Получается, правда, неблагополучно с «пустым гробом». На десятках страниц описывает Кюнг виражи вокруг создавшейся неприятной ситуации. Оказывается, что учение о «пустом гробе» вообще неважно: «оно не является ни вероисповедным догматом, ни основой, ни предметом «остер-веры» (стр. 356). И хотя в предшествующем изложении было немало упреков по адресу «исторической критики и естествознания», приходится считаться с тем, что эти немощные человеческие науки критически относятся к «пустому гробу». И приходится не связывать себя «необходимостью признавать физиологическое представление о воскресении».
Так же разделывается Кюнг и с другими компонентами «пасхальной истории», в частности с телесным вознесением Христа на небо после сорокадневного странствования по Земле. И здесь обнаруживаются возможности квалифицированного маневрирования. Что, собственно, представляет собой небо? Отнюдь, конечно, не семиэтажную твердь, где Иисус Христос после своего вознесения восседает на троне по правую руку бога-отца. «Небо веры не есть небо астронавтов». Это не только не твердь, но и вообще не пространственное понятие. «Не место, но форма бытия». А если так, то «само собой разумеется, Иисус не совершал никакого мирового путешествия в пространстве». Он просто отправился в «таинственное невидимо-непостигаемое царство Божие», в результате чего оказался «включенным в великолепие Отца» (стр. 342). Если не признавать всей этой таинственной невидимости-непостигаемости, то получится нечто подобное тому, что не раз уже бывало в истории религии и мифологии. По поводу вознесения, в частности, Кюнг вспоминает не только Илию и Еноха из Ветхого завета, но и Геракла, Эмпедокла, Александра Македонского и Аполлония Тианского. Не угодно ли, мол, вам, христиане, верить и в этих богов?

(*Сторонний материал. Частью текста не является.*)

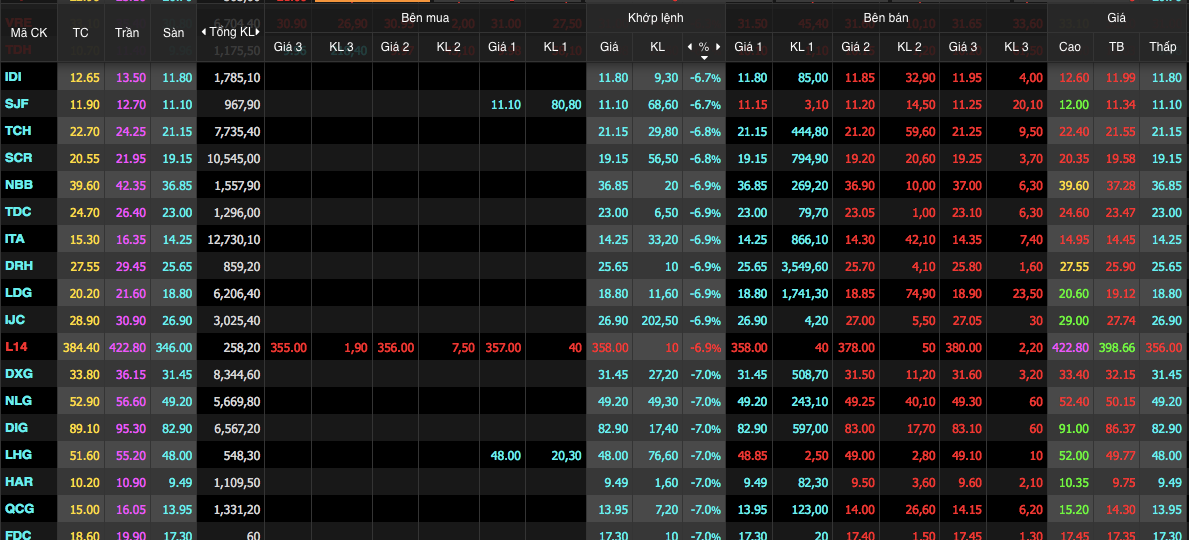
Task: Select the Trần column header
Action: click(127, 32)
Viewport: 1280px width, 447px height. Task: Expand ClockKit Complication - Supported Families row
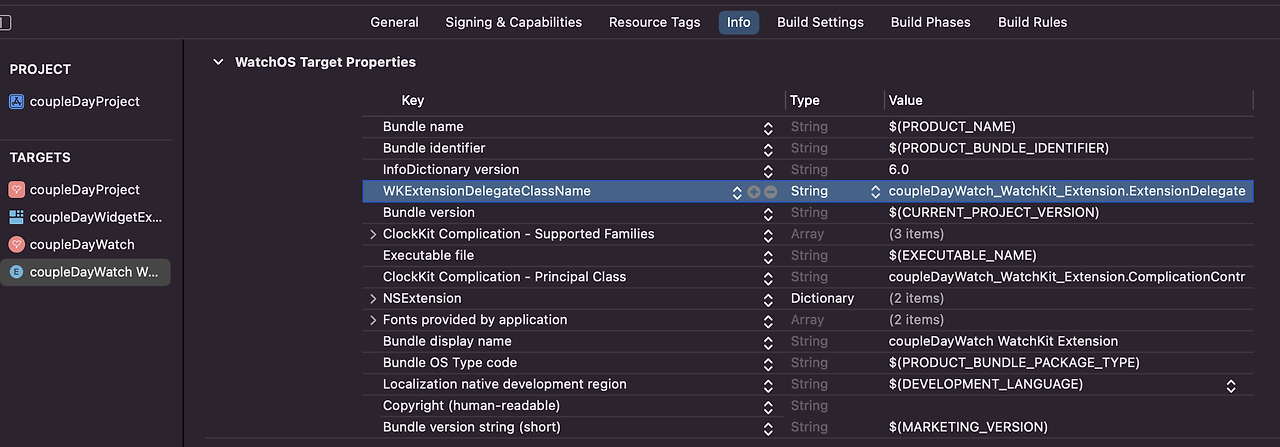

А если оставить от всей новозаветной эпопеи Христа только абстрактный и неуловимый мистический туман, то, что будет питать конкретно-образную веру немудрствующего простого христианина, воображение которого требует «воспринимаемой» духовной пищи? Единственное, что Кюнг оставляет для этих целей, — это то, что Иисус жил и, главное, был распят. Подводя итоги, он пробегает мимо воскресения и прочей невообразимости, делая основной упор на факте распятия.
Таким образом, от новозаветного, церковно-догматического, никео-цареградского Иисуса ничего не остается. И ясно, что не из пафоса правдивости теолог идет на такую болезненную операцию, а лишь потому, что «остер-вера» все больше перестает работать хоть в какой-либо мере убедительно.
Можно было бы отвлечься от чудес и попытаться, размышляет Кюнг, реставрировать человеческую историческую биографию Иисуса. Таких попыток было огромное множество, но все они неудачны, ибо «написать биографию Иисуса из Назарета невозможно» (стр. 142), и прежде всего по причине скудости источников. Ничего нет, кроме евангелий, а это очень бедный источник. С большим почтением говорит Кюнг о евангелистах как «оригинальных теологах»: каждый из них имел свою концепцию и вовсе не собирался составлять нам «стенографические протоколы». Но в этом же и источник ненадежности их сообщений. Евангелисты — «ангажированные» свидетели, которые «с начала до конца стремились изображать Иисуса в свете его воскресения как Мессию, Христа, Господа, Сына Божия» (стр. 145). На основе их данных нельзя построить не только биографию Иисуса, но и «вообще законченный образ его — традиционный, спекулятивный, либеральный или последовательно-эсхатологический» (стр. 151).
Не будучи в состоянии дотянуться до вожделенного винограда достоверности, богослов объявляет его зеленым. «Реставрация, реконструкция (исторической истины. — И. К.) — неправильные слова. Позитивистской историографии нужно установление фактов» (стр. 151), а христианской вере нужна… вера.